## WHAT IS NEEDED
With the pictures left out, write out exactly the lines of the listing below that run from the line with "The image size" through the line with "Viewport: 912px width, 451px".

## SOURCE DATA
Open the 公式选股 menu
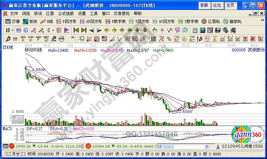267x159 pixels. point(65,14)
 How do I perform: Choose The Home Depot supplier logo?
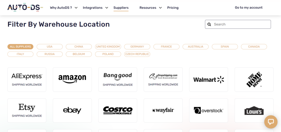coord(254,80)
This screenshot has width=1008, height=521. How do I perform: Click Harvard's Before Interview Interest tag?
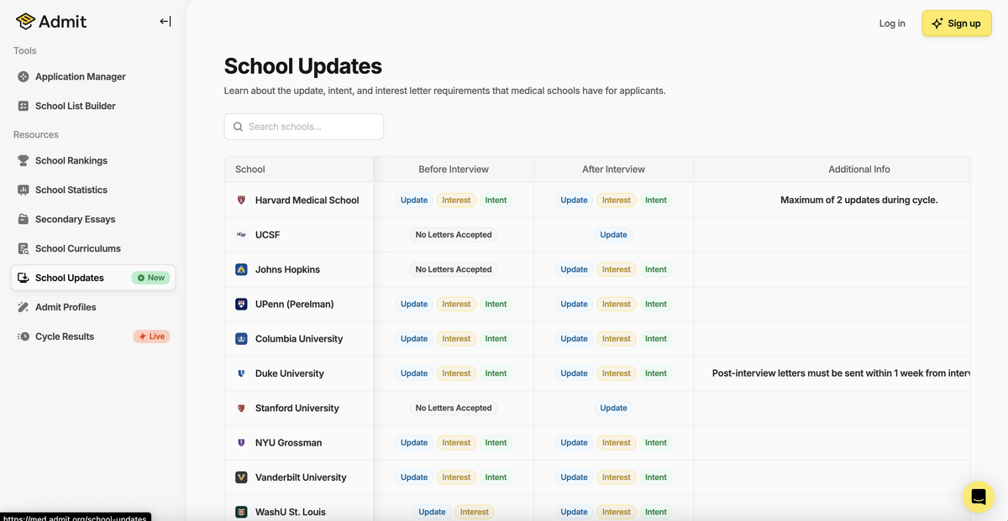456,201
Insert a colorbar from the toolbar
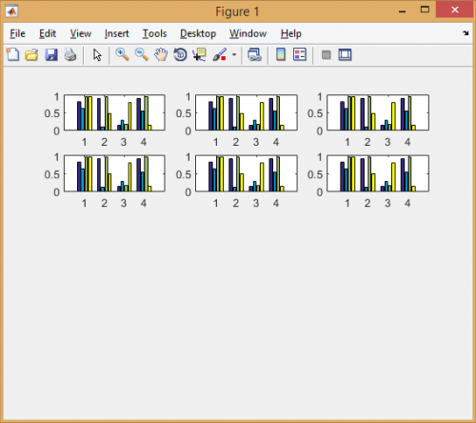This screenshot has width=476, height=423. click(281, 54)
...
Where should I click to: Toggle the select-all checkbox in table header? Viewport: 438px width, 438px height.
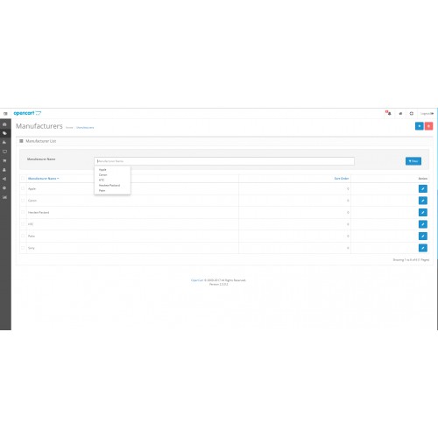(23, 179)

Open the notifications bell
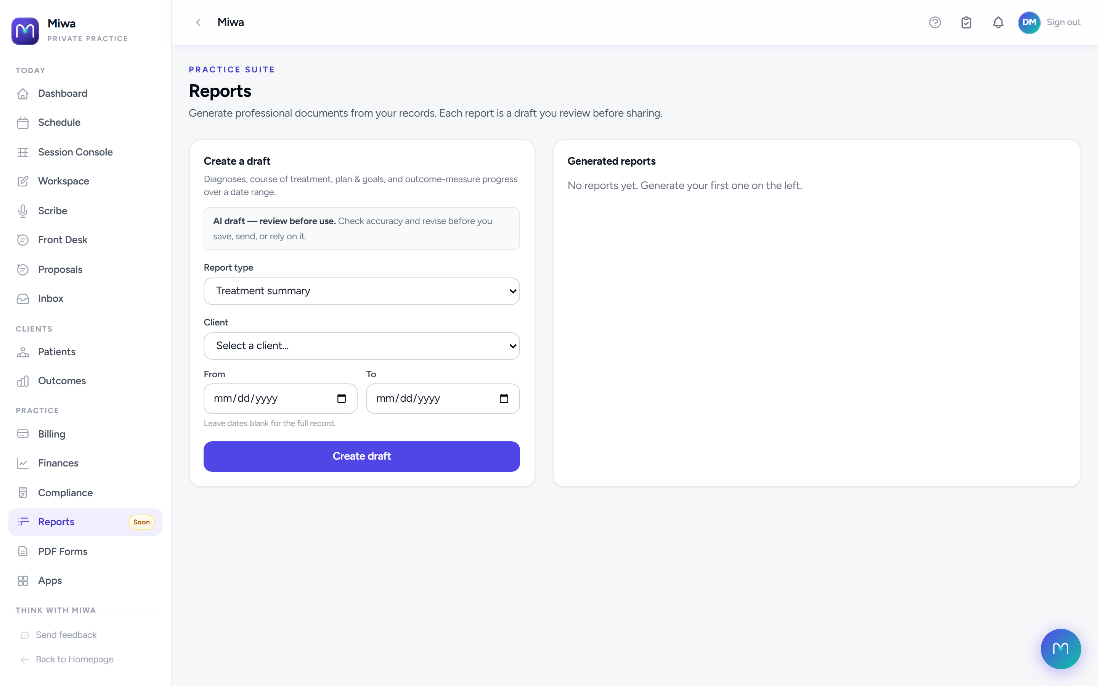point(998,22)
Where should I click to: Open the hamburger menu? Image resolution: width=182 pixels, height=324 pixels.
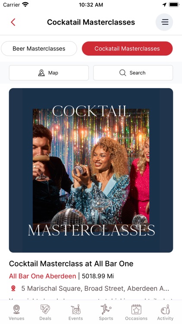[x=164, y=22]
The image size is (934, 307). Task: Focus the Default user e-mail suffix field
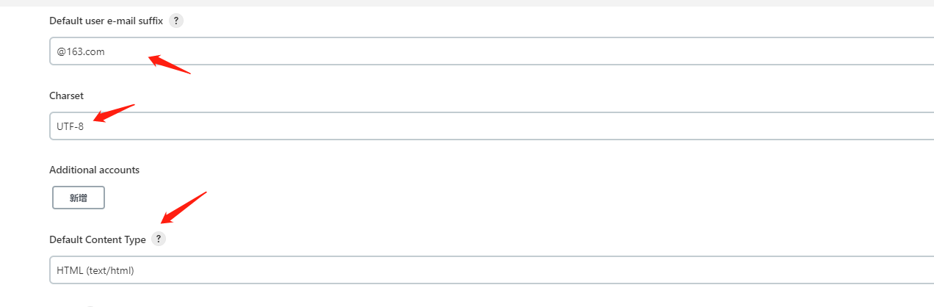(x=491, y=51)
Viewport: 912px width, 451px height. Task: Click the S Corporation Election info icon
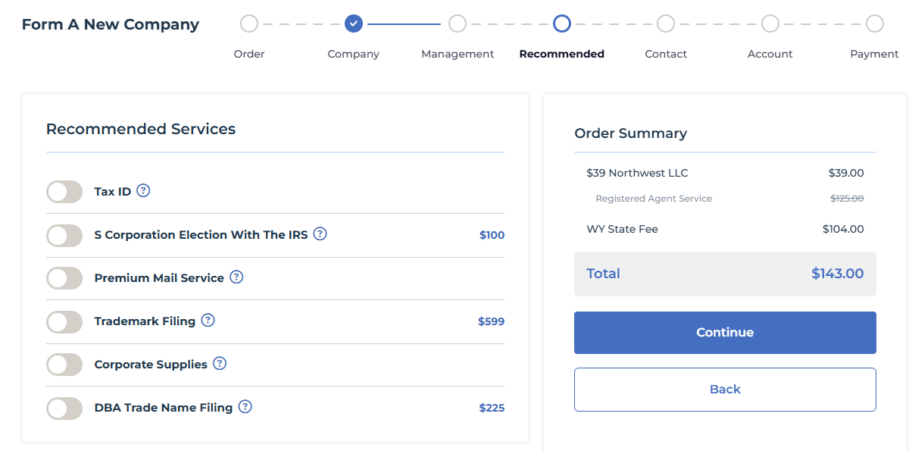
* * *
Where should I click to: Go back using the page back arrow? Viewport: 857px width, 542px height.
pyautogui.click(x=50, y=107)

## ANSWER FOR THE TASK
The image size is (934, 307). Task: Focus the Default user e-mail suffix field
(x=491, y=51)
Viewport: 912px width, 451px height. Task: Click the S Corporation Election info icon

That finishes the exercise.